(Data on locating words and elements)
┌──

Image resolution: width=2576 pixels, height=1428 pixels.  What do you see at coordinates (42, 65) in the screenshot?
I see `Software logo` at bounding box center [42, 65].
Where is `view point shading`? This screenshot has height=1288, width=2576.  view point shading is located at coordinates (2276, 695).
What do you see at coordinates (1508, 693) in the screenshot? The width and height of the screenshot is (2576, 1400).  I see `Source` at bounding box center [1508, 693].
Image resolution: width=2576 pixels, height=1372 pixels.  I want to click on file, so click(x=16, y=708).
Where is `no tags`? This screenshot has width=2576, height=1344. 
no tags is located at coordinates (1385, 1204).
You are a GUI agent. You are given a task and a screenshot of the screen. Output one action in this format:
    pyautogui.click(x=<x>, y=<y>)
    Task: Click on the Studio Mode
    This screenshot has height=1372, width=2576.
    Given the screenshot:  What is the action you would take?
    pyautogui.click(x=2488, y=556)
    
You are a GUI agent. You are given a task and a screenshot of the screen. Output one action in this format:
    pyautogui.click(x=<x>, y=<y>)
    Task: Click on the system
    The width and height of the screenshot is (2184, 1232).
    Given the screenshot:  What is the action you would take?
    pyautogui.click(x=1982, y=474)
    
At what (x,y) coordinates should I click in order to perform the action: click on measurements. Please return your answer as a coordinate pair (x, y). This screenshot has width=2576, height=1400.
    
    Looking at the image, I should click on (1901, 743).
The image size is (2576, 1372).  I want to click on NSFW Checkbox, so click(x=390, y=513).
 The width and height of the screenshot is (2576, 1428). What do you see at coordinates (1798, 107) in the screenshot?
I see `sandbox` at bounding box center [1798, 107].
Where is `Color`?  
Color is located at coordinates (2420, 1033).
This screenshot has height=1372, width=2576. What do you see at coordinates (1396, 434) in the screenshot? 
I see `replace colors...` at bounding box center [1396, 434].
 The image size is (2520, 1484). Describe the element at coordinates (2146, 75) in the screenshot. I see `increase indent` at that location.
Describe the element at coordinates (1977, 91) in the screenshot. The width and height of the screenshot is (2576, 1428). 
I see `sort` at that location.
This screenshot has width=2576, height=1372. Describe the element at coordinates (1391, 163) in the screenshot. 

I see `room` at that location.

└──

▶ Written request
Copy out word for word everything from the line containing "This screenshot has width=2576, height=1372." down to the end of the data.

▶ Result of the task
This screenshot has width=2576, height=1372. Describe the element at coordinates (1391, 163) in the screenshot. 

I see `room` at that location.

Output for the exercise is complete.